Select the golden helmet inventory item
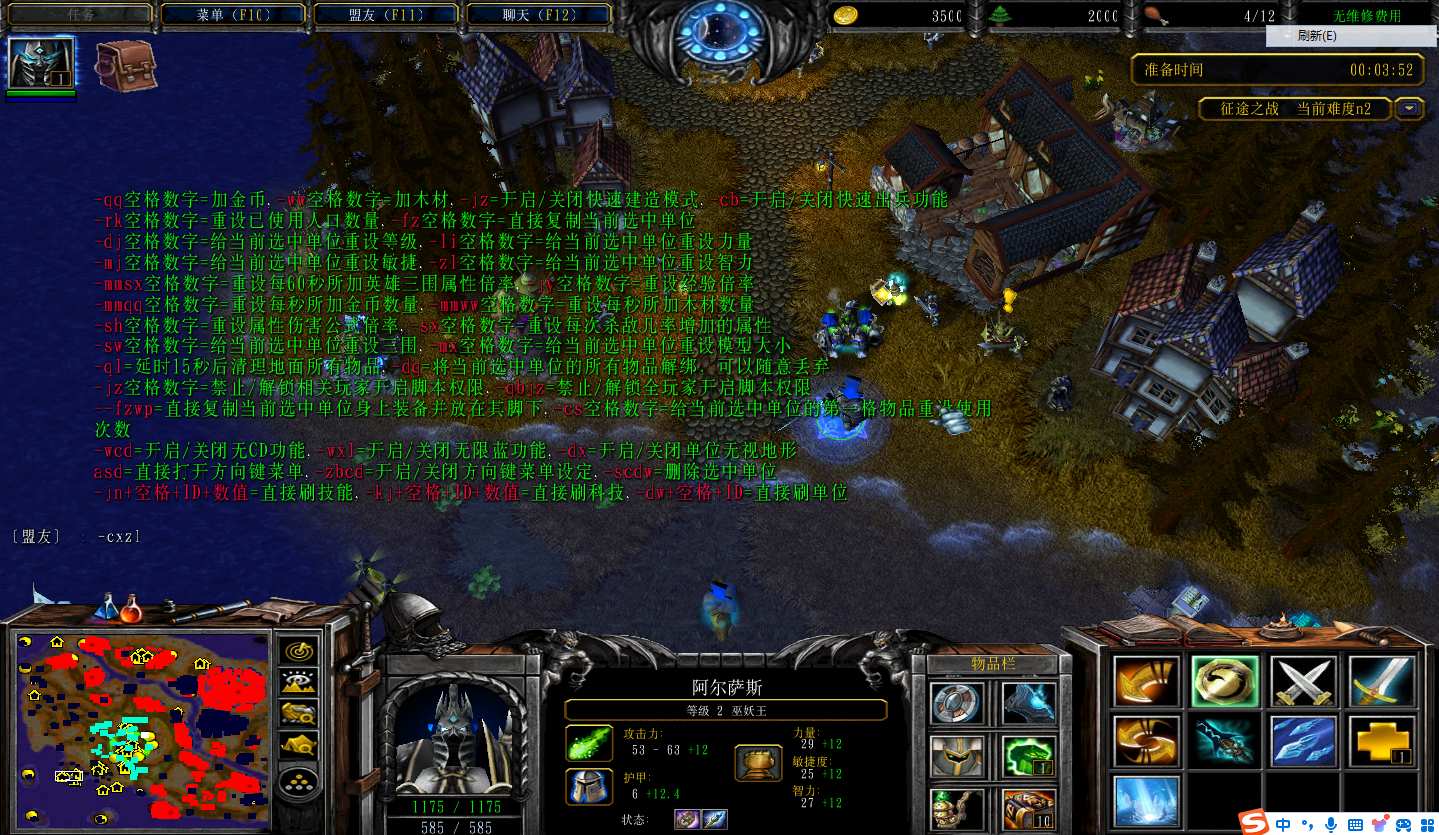Viewport: 1439px width, 835px height. click(957, 756)
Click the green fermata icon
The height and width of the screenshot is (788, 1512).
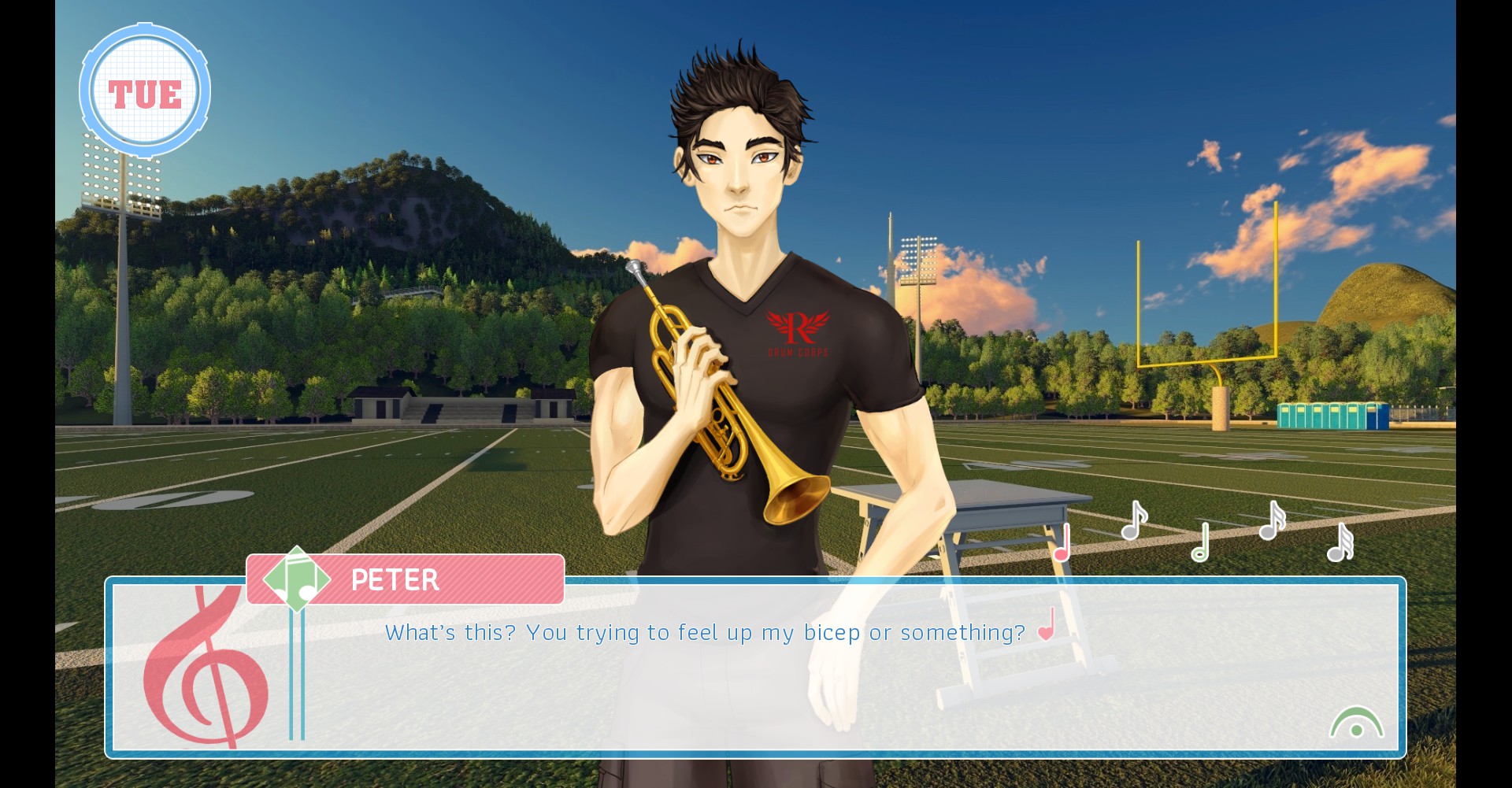coord(1356,723)
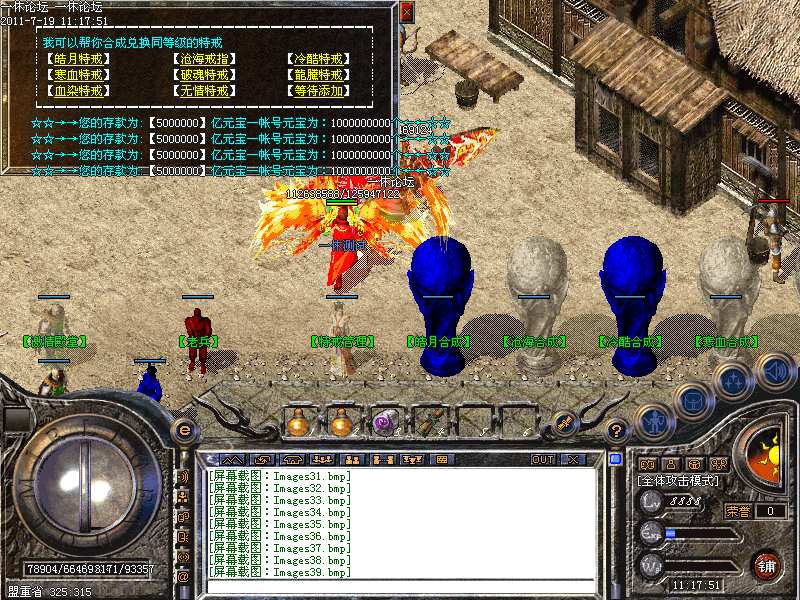Choose the 寒血特戒 option
The height and width of the screenshot is (600, 800).
coord(78,75)
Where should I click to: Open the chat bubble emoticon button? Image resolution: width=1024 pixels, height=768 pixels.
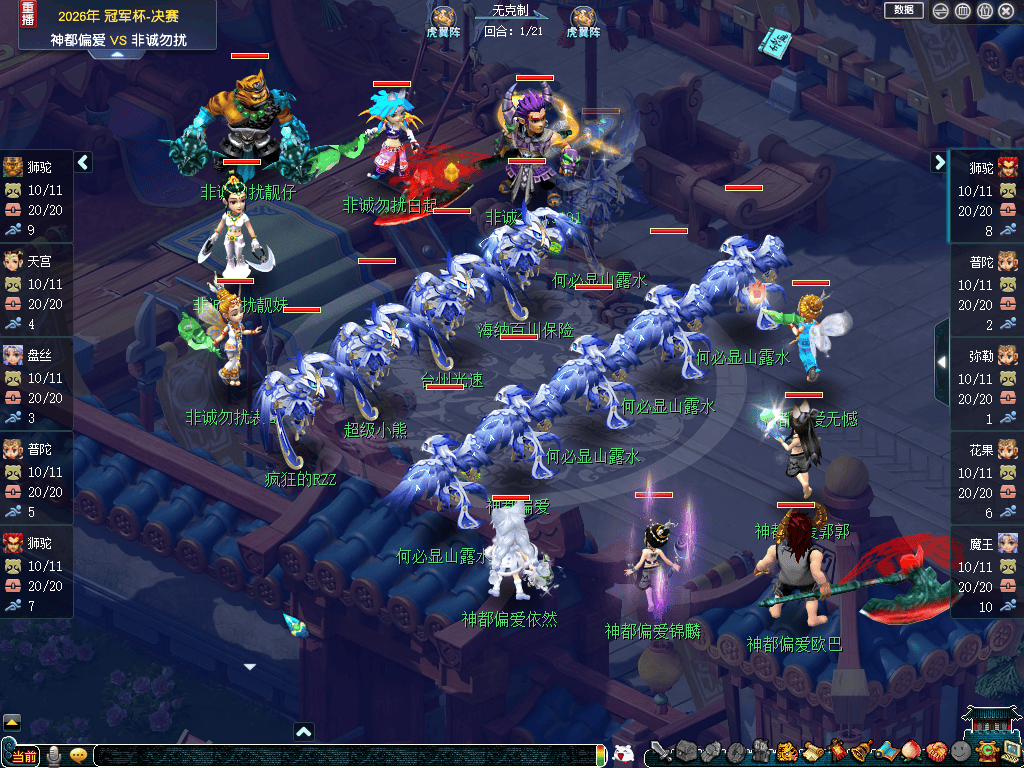click(x=78, y=756)
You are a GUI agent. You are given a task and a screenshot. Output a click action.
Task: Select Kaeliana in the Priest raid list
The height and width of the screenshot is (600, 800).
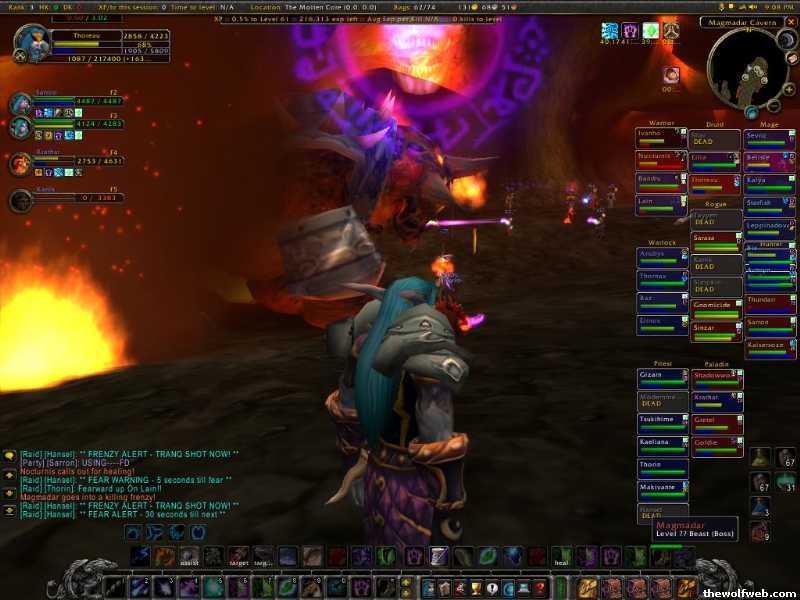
===============
Please recast the listing, from its first line through the line that contains "coord(78,75)", as a Markdown table with the columns No. and Text. Give each line its own numbered row, skip blank lines, and leave the pictures out.

| No. | Text |
|---|---|
| 1 | Select the golden helmet inventory item |
| 2 | Viewport: 1439px width, 835px height. click(957, 756) |
| 3 | Click the green fermata icon |
| 4 | The height and width of the screenshot is (788, 1512). |
| 5 | coord(1356,723) |
| 6 | Choose the 寒血特戒 option |
| 7 | The height and width of the screenshot is (600, 800). |
| 8 | coord(78,75) |